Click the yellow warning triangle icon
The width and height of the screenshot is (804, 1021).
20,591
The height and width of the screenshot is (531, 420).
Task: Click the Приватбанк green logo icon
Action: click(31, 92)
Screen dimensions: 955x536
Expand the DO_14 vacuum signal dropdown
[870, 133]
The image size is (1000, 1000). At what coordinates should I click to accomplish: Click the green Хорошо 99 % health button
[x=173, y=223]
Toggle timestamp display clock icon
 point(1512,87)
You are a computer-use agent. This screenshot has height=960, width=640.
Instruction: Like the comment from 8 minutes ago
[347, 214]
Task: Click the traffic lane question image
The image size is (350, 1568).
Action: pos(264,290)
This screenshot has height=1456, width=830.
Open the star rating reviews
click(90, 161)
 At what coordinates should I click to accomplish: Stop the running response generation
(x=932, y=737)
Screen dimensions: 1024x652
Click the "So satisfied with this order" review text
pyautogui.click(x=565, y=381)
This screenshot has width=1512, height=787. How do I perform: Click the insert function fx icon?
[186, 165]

########

=== Brief ===
Copy out the listing above again, changing "Screen dimensions" to "Display size" everywhere it appears and leaving the rest untouched.

=== Response for this exercise ===
Click the yellow warning triangle icon
The width and height of the screenshot is (804, 1021).
20,591
The height and width of the screenshot is (531, 420).
Task: Click the Приватбанк green logo icon
Action: click(31, 92)
Display size: 955x536
Expand the DO_14 vacuum signal dropdown
[870, 133]
The image size is (1000, 1000). At what coordinates should I click to accomplish: Click the green Хорошо 99 % health button
[x=173, y=223]
Toggle timestamp display clock icon
 point(1512,87)
You are a computer-use agent. This screenshot has height=960, width=640.
Instruction: Like the comment from 8 minutes ago
[347, 214]
Task: Click the traffic lane question image
The image size is (350, 1568).
Action: pos(264,290)
This screenshot has height=1456, width=830.
Open the star rating reviews
click(90, 161)
 At what coordinates should I click to accomplish: Stop the running response generation
(x=932, y=737)
Display size: 1024x652
Click the "So satisfied with this order" review text
pyautogui.click(x=565, y=381)
This screenshot has width=1512, height=787. How do I perform: Click the insert function fx icon?
[186, 165]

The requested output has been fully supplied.